======== Provided data ========

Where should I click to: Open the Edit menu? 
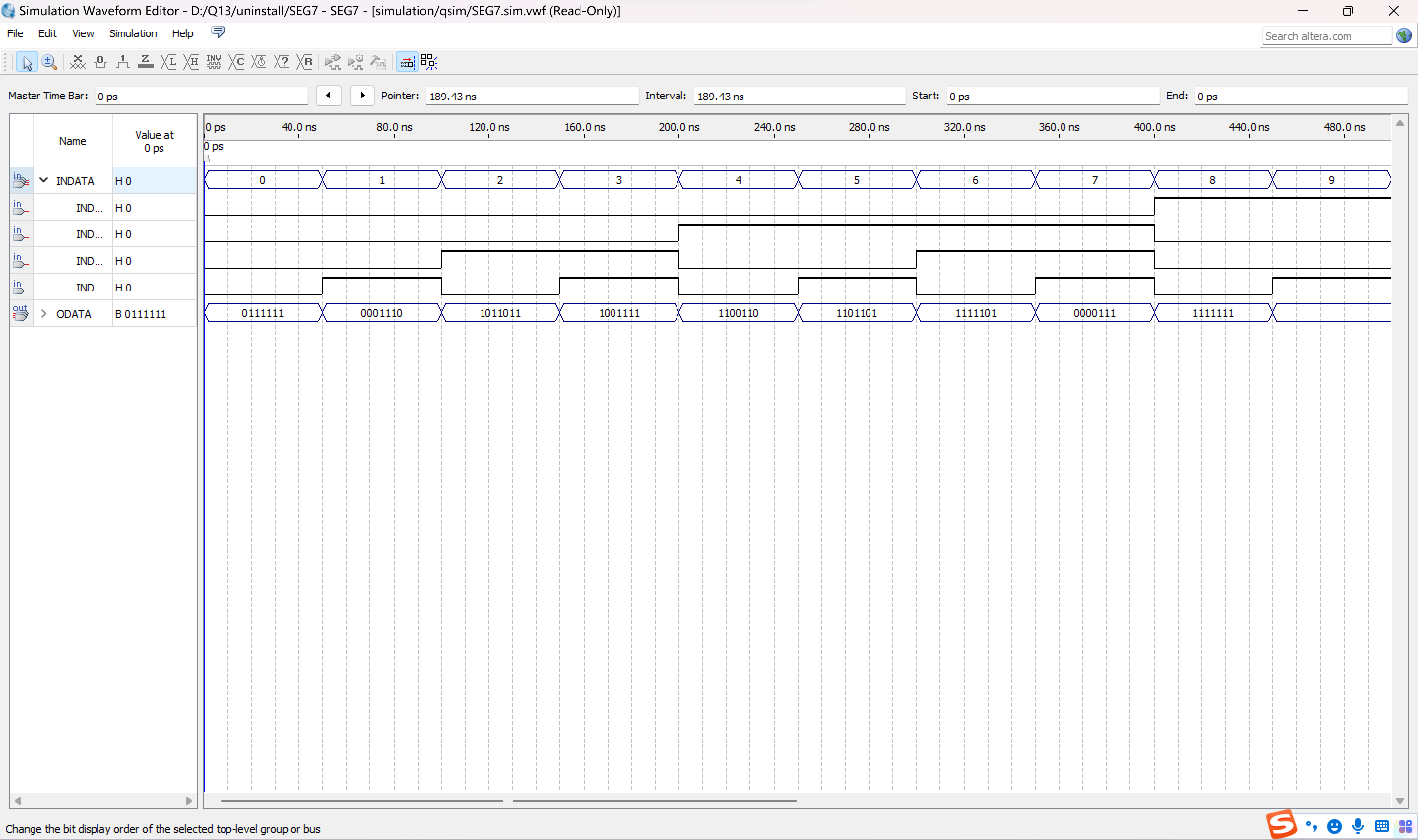[x=47, y=33]
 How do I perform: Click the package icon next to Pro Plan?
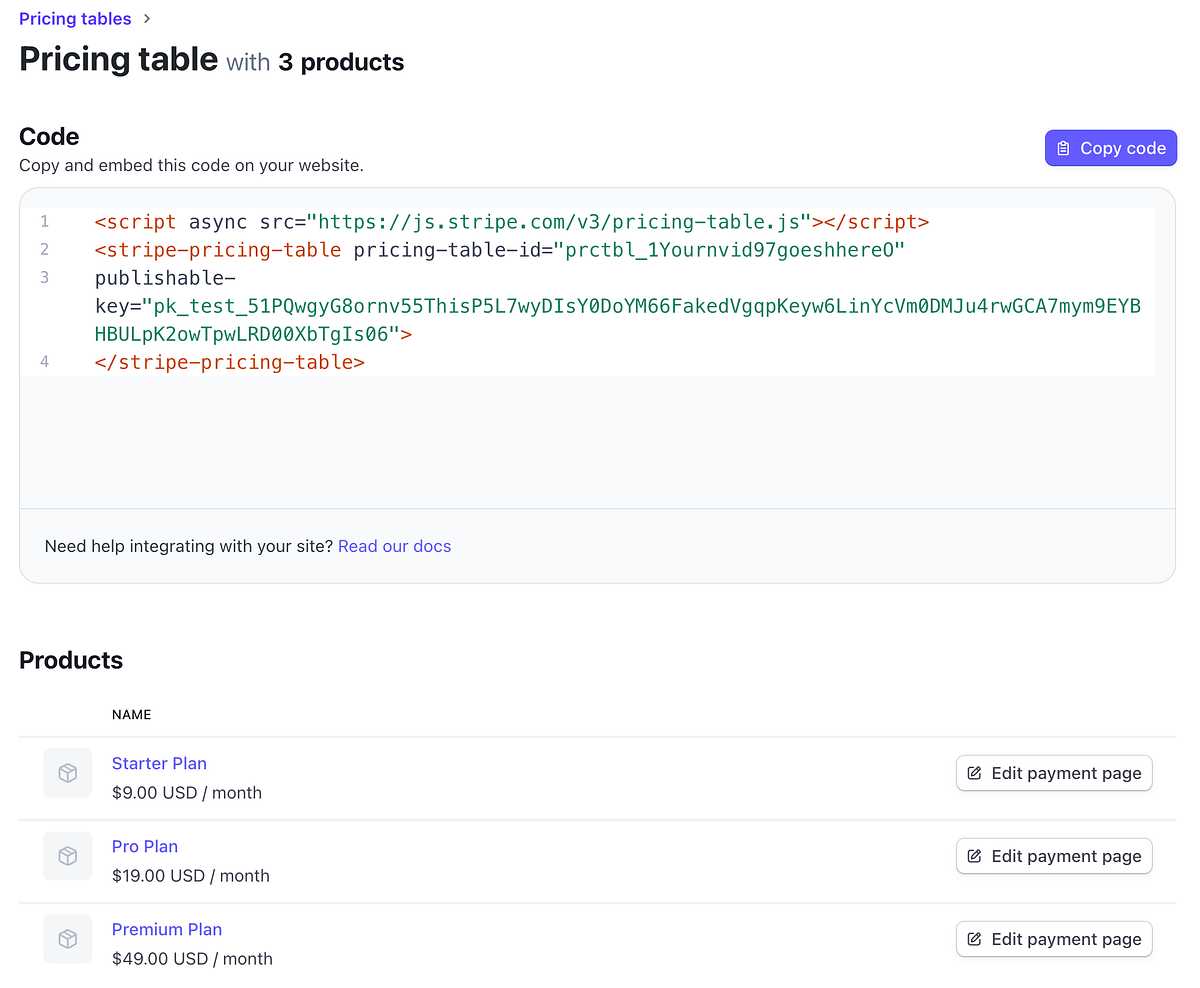pyautogui.click(x=67, y=856)
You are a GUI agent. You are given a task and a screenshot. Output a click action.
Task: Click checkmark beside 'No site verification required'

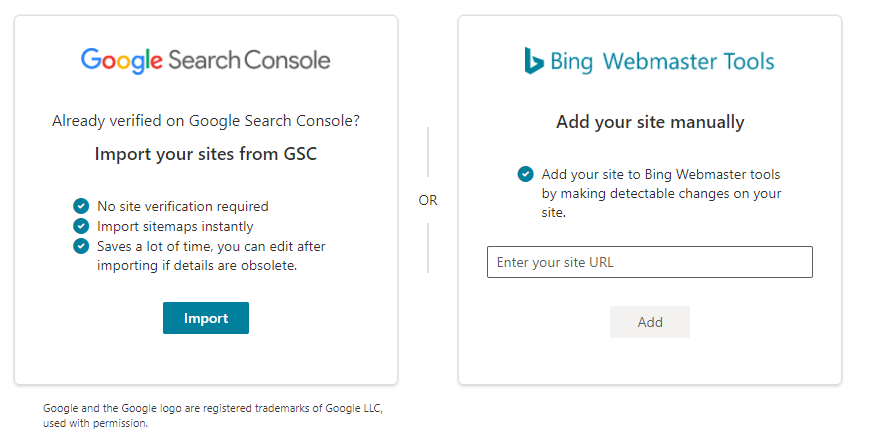tap(81, 206)
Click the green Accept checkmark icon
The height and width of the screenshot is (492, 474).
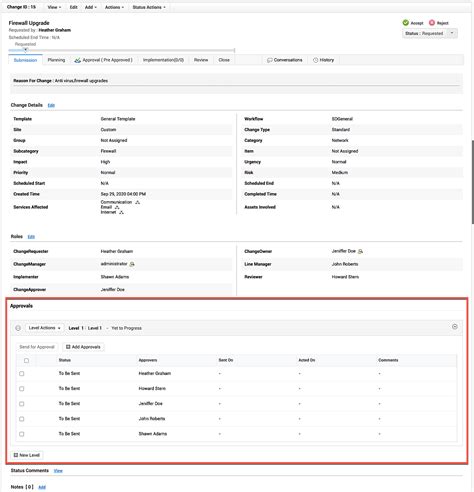click(405, 23)
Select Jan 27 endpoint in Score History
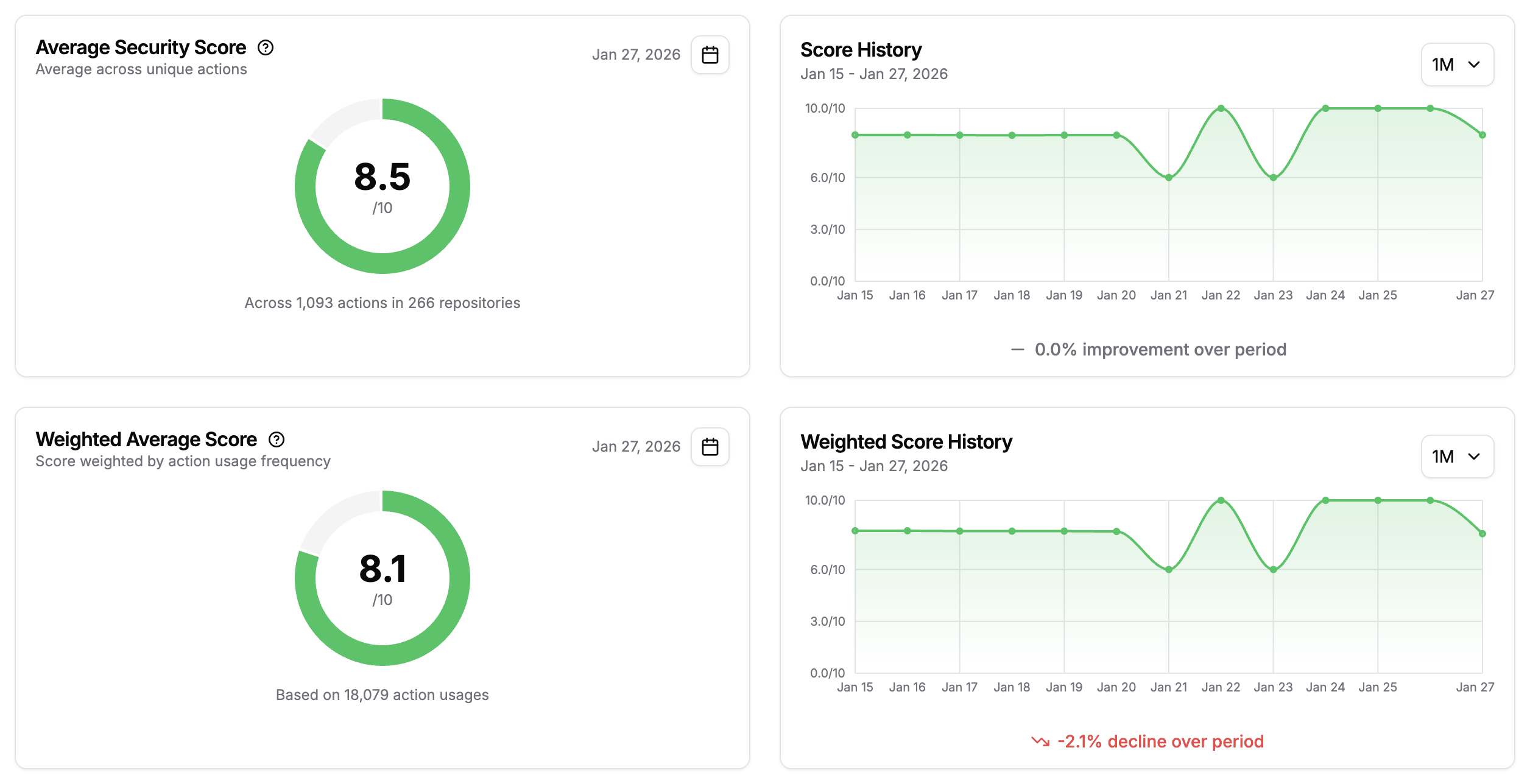The image size is (1530, 784). 1482,135
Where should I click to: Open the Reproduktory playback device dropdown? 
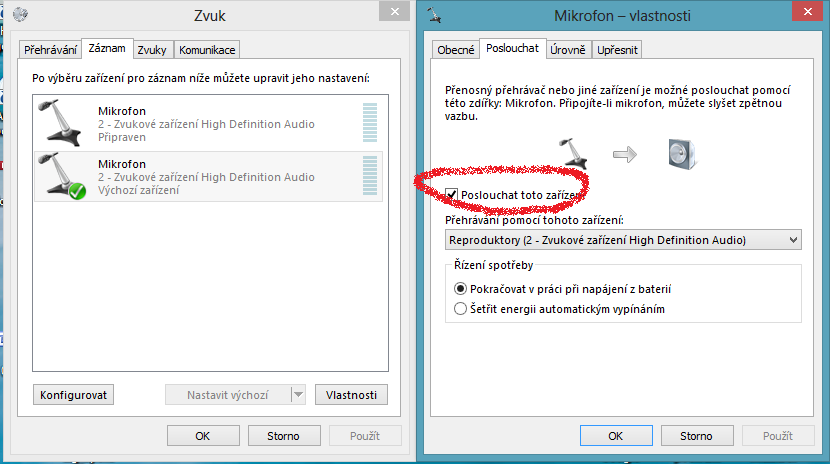624,240
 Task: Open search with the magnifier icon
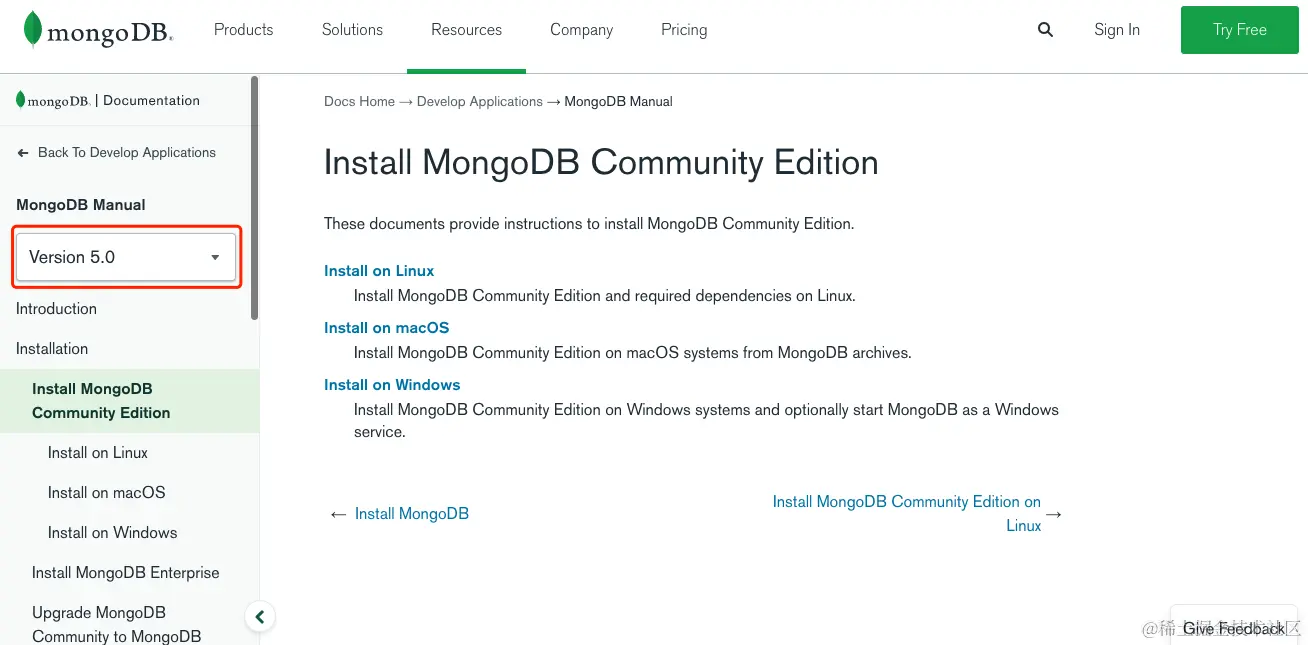tap(1045, 30)
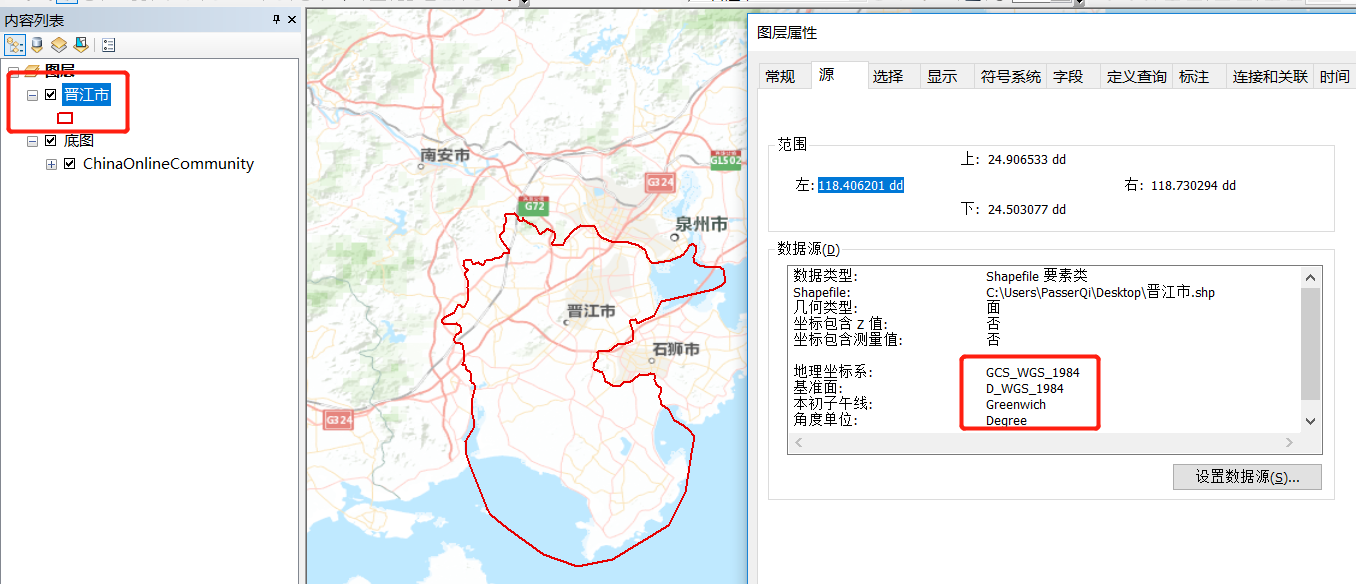This screenshot has height=584, width=1356.
Task: Click the red symbol swatch under 晋江市
Action: coord(65,117)
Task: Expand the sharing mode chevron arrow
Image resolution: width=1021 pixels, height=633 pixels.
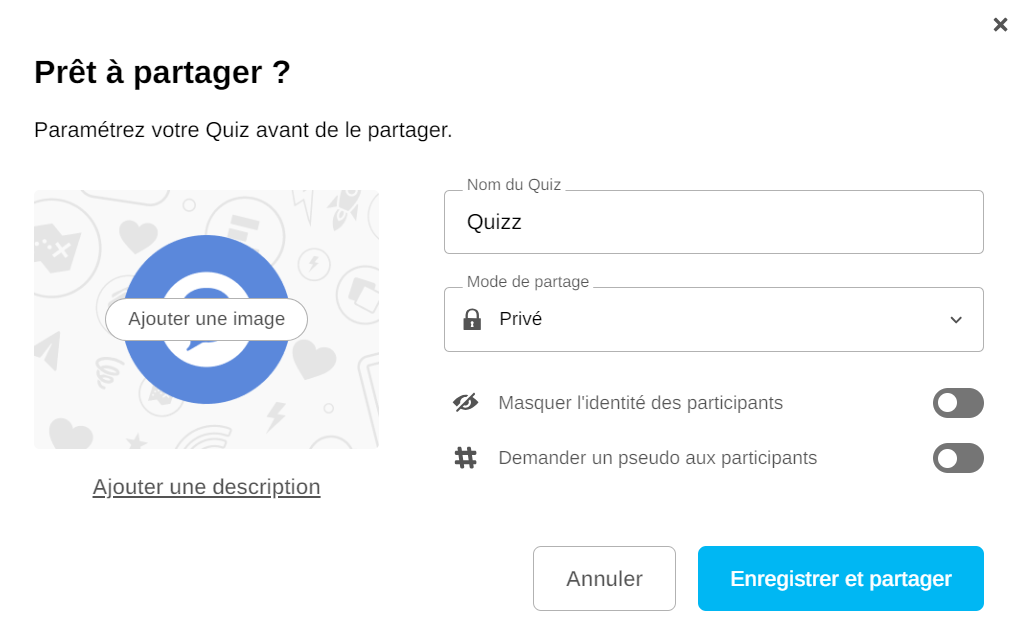Action: [x=955, y=320]
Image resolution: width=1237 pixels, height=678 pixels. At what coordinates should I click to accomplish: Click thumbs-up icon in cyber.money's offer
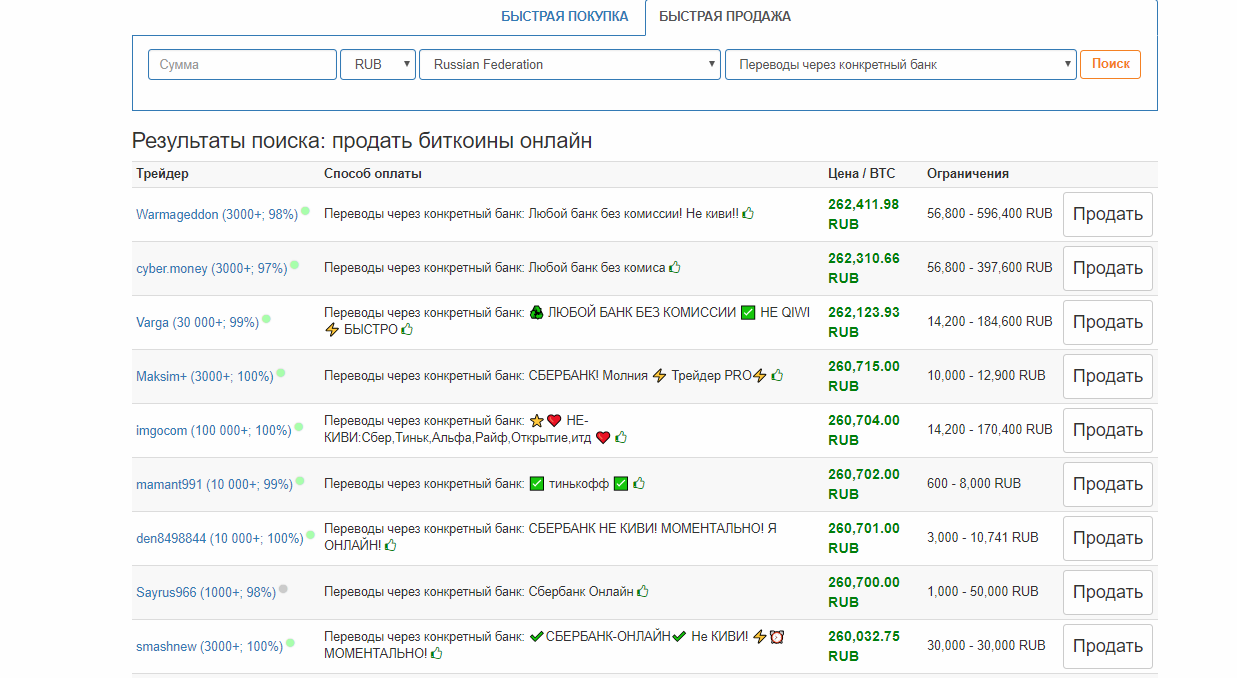tap(675, 267)
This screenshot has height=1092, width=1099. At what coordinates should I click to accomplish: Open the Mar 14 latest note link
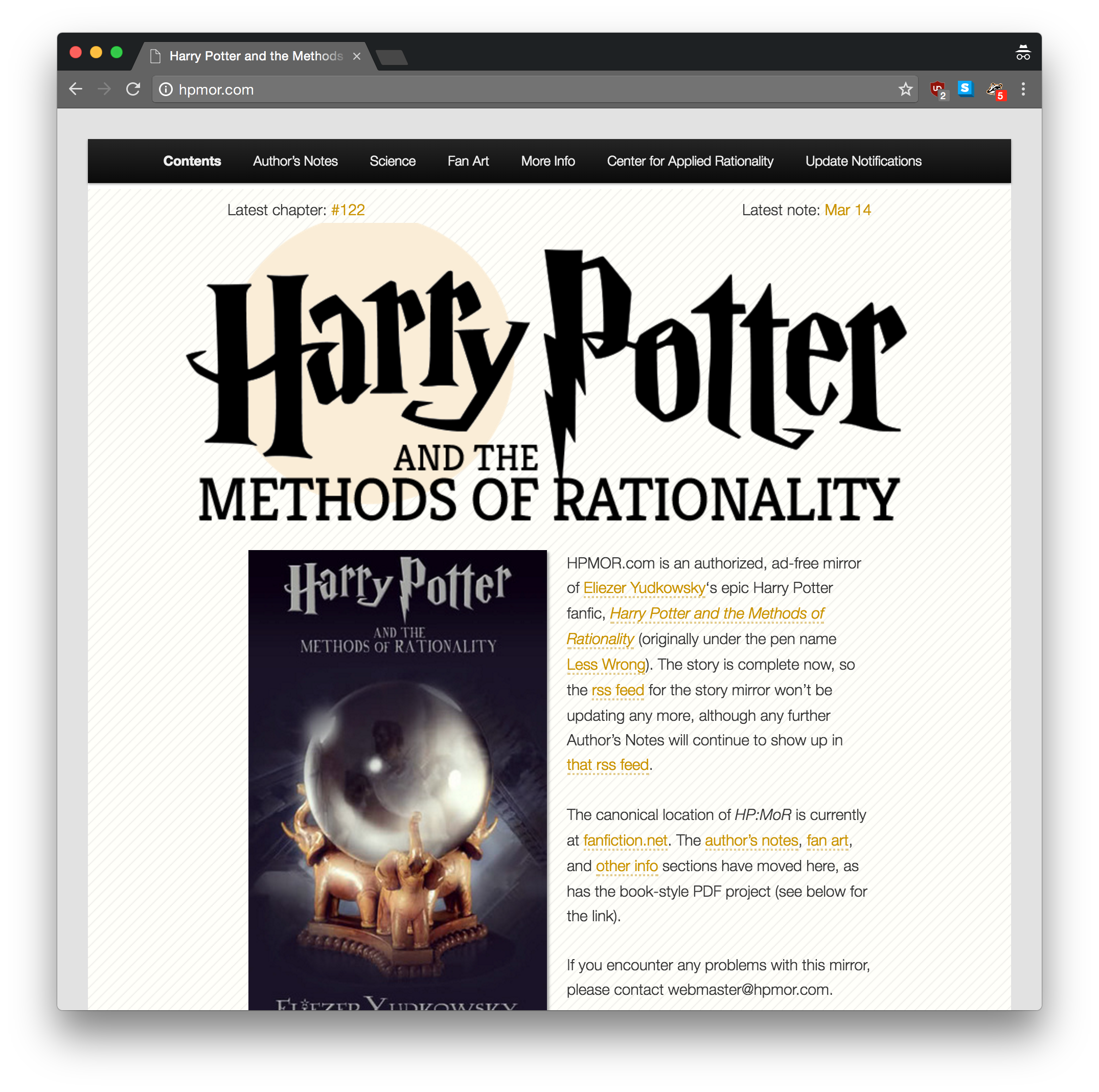point(848,210)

========

Set task:
Reproduce all the lines above word for word, leaving out the pictures.

Result of this task:
Where should I click to: Open the Edit menu? 
[x=47, y=33]
 How do I perform: Click the package icon next to Pro Plan?
pyautogui.click(x=67, y=856)
You are a GUI agent. You are given a task and a screenshot. Output a click action.
Task: Click checkmark beside 'No site verification required'

tap(81, 206)
Click the green Accept checkmark icon
The height and width of the screenshot is (492, 474).
click(405, 23)
Select Jan 27 endpoint in Score History
The image size is (1530, 784). 1482,135
Where should I click to: Open the Reproduktory playback device dropdown? 
624,240
 Task: Open search with the magnifier icon
tap(1045, 30)
This screenshot has height=584, width=1356.
Task: Click the red symbol swatch under 晋江市
Action: coord(65,117)
Task: Expand the sharing mode chevron arrow
Image resolution: width=1021 pixels, height=633 pixels.
Action: [x=955, y=320]
Image resolution: width=1237 pixels, height=678 pixels. At what coordinates should I click to accomplish: Click thumbs-up icon in cyber.money's offer
tap(675, 267)
This screenshot has height=1092, width=1099. At what coordinates should I click to accomplish: Open the Mar 14 latest note link
point(848,210)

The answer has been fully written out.